- Nigdy nie należy utożsamiać tych Polaków, którzy w tym marszu biorą udział z działaczami narodowościowymi - mówił w Radiu Zet Brudziński odnosząc się do Marszu Niepodległości, który w tym roku był połączony z marszem państwowym "Dla Ciebie Polsko".
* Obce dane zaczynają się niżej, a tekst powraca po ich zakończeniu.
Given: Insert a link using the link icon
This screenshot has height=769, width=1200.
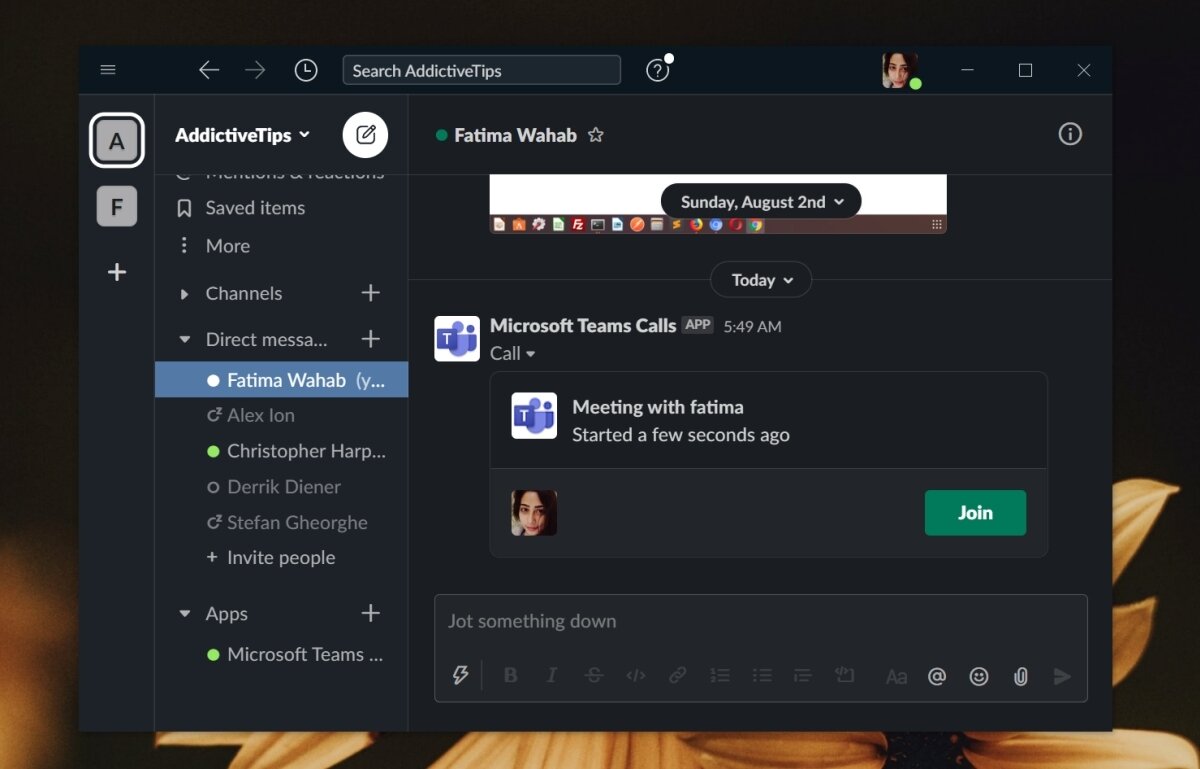Looking at the screenshot, I should click(x=677, y=675).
- Ja to na konkretnych liczbach podam. 250 tysięcy, w kulminacyjnym momencie na imprezie wokół Stadionu Narodowego, którą – chyba koncert – organizowali właśnie wspomniani panowie, według danych policji było 6 tysięcy osób. Czyli te 244 tysiące nie ma w wymiarze emocjonalnym, politycznym żadnej identyfikacji z tymi panami - mówił mając na myśli narodowców szef MSWiA.
- Więc mówienie o tym, że to są działacze, sympatycy, jest obrażaniem tych patriotów, tych Polaków, którzy przyjeżdżają na marsz - dodał Brudziński.
Szef MSWiA zapewnił jednocześnie, że rząd nie ma "najmniejszego zamiaru - dopóki te organizacje są legalne, dopóki zgodnie z prawem rejestrują ten marsz - zawłaszczać" marszu.
- Jeżeli nie będzie takiej decyzji, a ona może być, jeżeli z różnych powodów czy względów nie będzie porozumienia, to nie będzie żadnego siłowego przejmowania marszu. To czysty absurd - zapewnił Brudziński.